I chose to go with the NV4500 over a 4l80 or 700r4 only because I was building my truck to be overengineered and last as long as possible. The simple mechanical design of a manual transmission and an overdrive gear is a must. Plus my old humvee had a 4l80 and left a bad taste in my mouth for automatics.
As for the setup I planned for, I wanted a drivers side external slave cylinder, and for as much of the swap as possible to be "bolt in" and to clear the driveshaft on the passenger side. For this reason I went with a lot of Advance Adapters stuff, it is more expensive but I'll pay for the conveinance because I do not have the proper tools for good fabrication/modification.
Below is the complete list of parts I used, all fit perfectly in a stock M1028A3 6.2 diesel w/ TH400 and NP208.

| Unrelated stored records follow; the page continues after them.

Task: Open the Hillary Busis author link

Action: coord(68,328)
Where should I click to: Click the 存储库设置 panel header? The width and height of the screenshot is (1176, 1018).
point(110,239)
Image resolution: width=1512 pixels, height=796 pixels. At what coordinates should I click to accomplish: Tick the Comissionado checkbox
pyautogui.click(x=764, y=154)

Since I bought a craigslist transmission, I did a rebuild to ensure everything was fresh. Rebuild parts list is below also. Personally I would recommend buying a rebuilt/reman unit instead of rebuilding yourself, unless you have the expertise and tools to undertake the job. A rebuilt/reman unit shouldn't cost more than 2k, core charge included.
***SWAP PART LIST***
Notes:
The pedal assembly I used is from a 1973-1986 hydraulic clutch, vacuum brakes truck. The brake pedal itself from your existing assembly will bolt right into the assembly from the vacuum truck. Everything else bolts right in. I did not use the clutch safety switch.
Redline 75w85 oil used is GL4 synthetic, and is listed on their website and the bottle to work in the NV4500. Plus there are many posts of the cummins guys using the fluid with good results.

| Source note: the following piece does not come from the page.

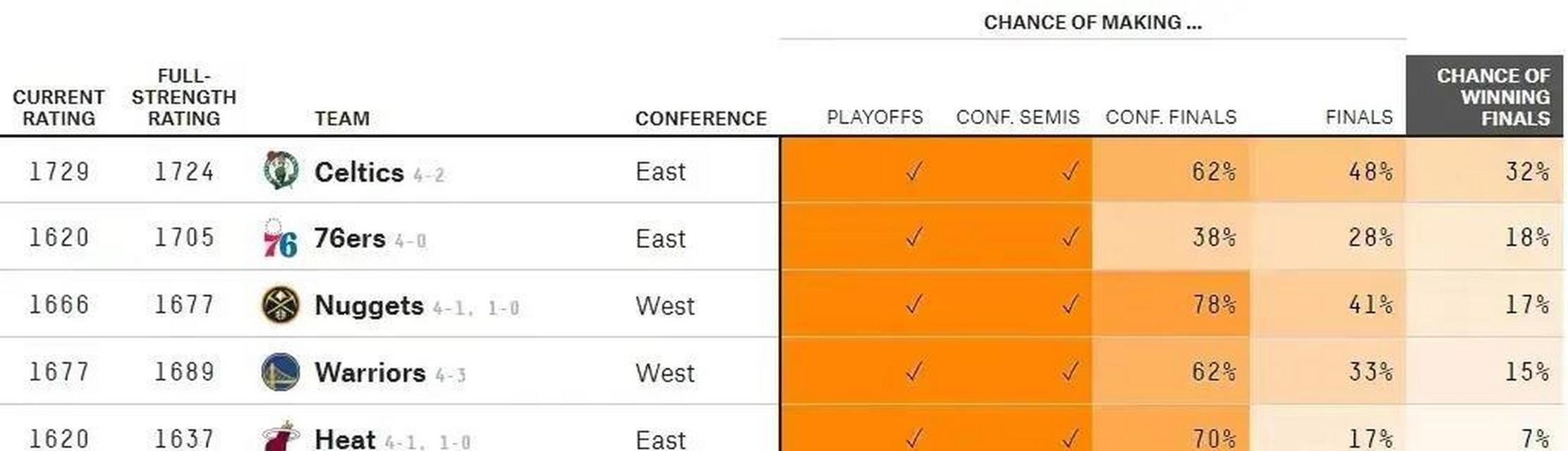
Task: Click the Celtics playoffs checkmark
Action: tap(914, 171)
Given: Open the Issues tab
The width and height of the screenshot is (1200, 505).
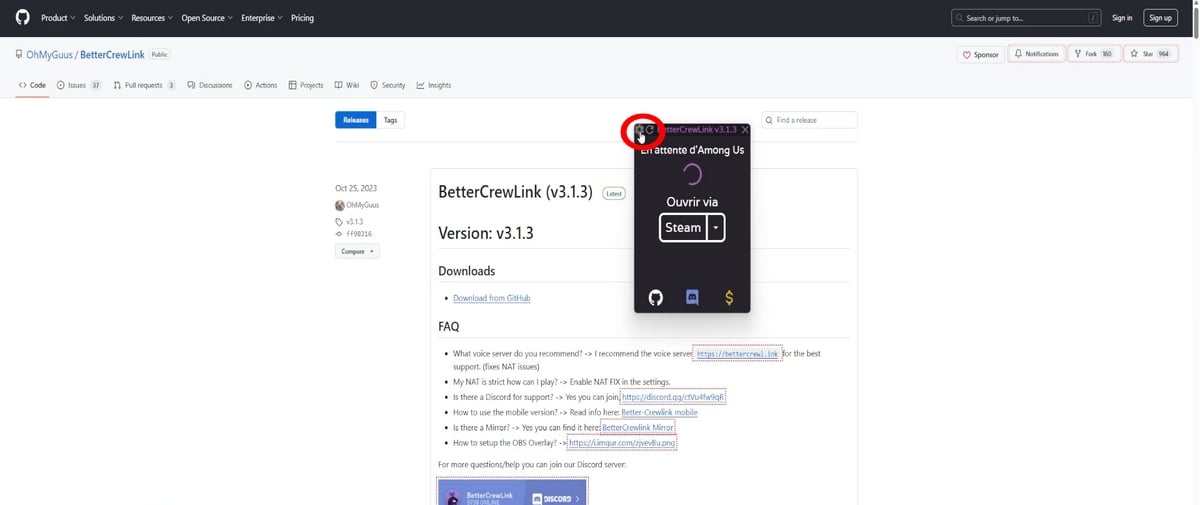Looking at the screenshot, I should click(78, 85).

I used some trans-cool coolers that replace the PTO covers only as a preventative measure since I don't haul anything heavy. I'm sure the 6.2 doesn't put out enough torque to really heat anything up enough to damage it.
***REBUILD***
I got a 1998 NV4500 out of a Chevy 2500 4x4 with a 6.5 Diesel. This year transmission has 5.61:1 1st gear and 5.04:1 unsynchronized reverse. It also has an internal slave cylinder and a different shift tower design (removable shifter).
Overall the rebuild is very simple but the acquiring the tools and ordering new parts in the middle of the job stretched the time it took out to a month. This can be done in a day if you have everything you need.
Parts List:
Tools for Rebuild:
Notes:
I used brass synchros in gears 3,4,5 as a longer lasting upgrade to the composite synchros. Do realize that 1,2 synchros are triple cone design and as far as I know no one sells a brass center friction ring, only composite. Also the composite synchros offered a very smooth shift feel, and thus using brass will degrade that smoothness.

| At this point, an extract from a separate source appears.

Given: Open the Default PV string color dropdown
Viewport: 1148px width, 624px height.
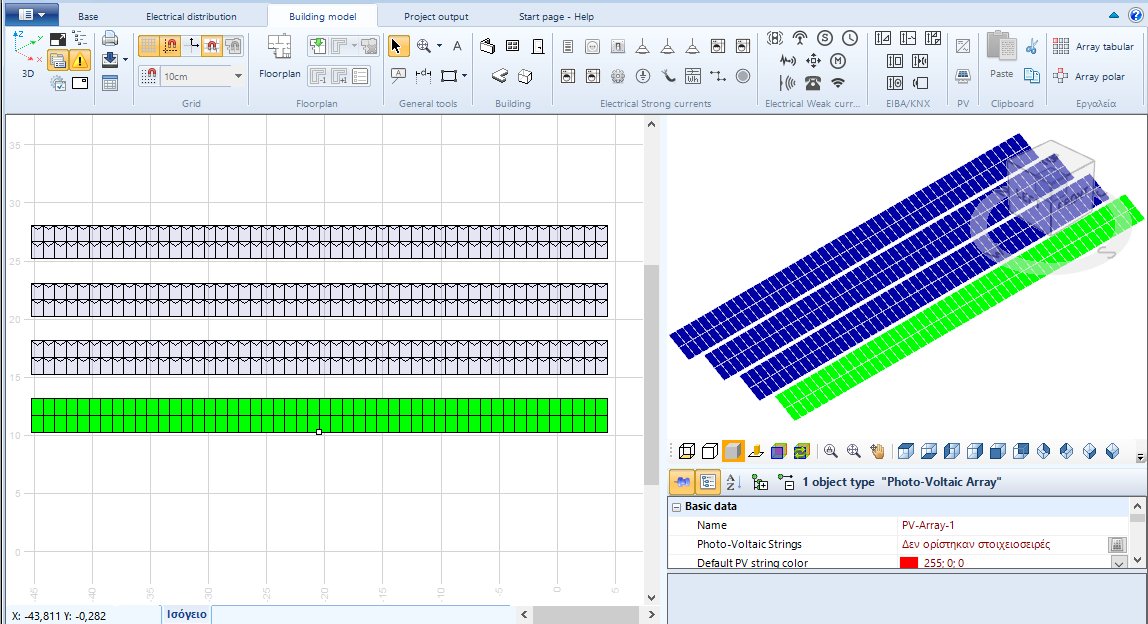Looking at the screenshot, I should [x=1118, y=563].
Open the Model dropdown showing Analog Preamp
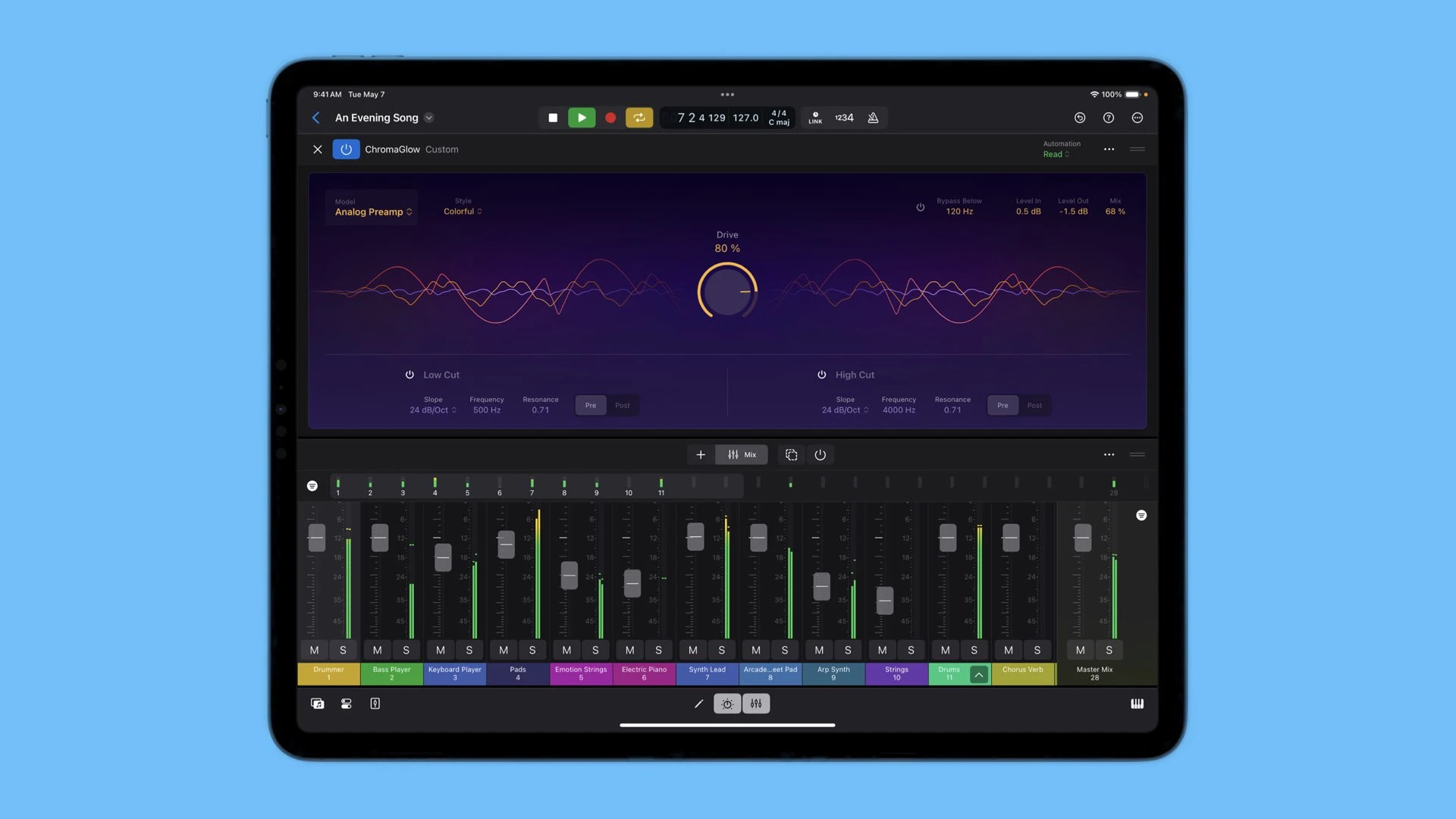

NV4500s had the problem with 5th gear nut backing off and loosing 5th gear. GM did not have this issue. Either it is because the V8 has smoother power delivery, or the large vibration dampner on the output shaft. When I dissassembled the transmission 5th gear and the dampner were difficult to get off as they are both press fit onto the main shaft. I reused the old nut on reassembly.
Some manuals say to use aneorobic sealant for tailhousing and shift tower, but I've read of many rebuild shops just using RTV and never having any leaks. I just cleaned all mating surfaces with a wire wheel and brake clean, then used RTV Black. No leaks after a month of sitting.
Rebuild Pics will be in a below comment.
***INSTALLATION***
I threw the front of the truck up on jack stands to give space for the bellhousing to clear the frame rails, and since I was doing the rear main seal at the same time I wanted some extra room above the front axle.
In general, for the swap you'll be removing/detaching the things listed below:
- Skid plate on cross member, 4 nuts
- Driveshafts (front can be disconnected from t-case and strapped to frame, rear needs to be taken out completely)
- T-Case speedo drive gear (just one bolt that holds the whole thing in, then wiggle out)
- Downshift solenoid connector on drivers side of trans (cable is clamped on)
- T-Case linkage, nut on the side of the t-case. Bracket on mine was difficult to pop off.
- T-case 4WD indicator
- Exhaust from manifold to muffler (only if you have single pipe) (I couldnt get the pipe removed with the crossmember installed, dropped with trans)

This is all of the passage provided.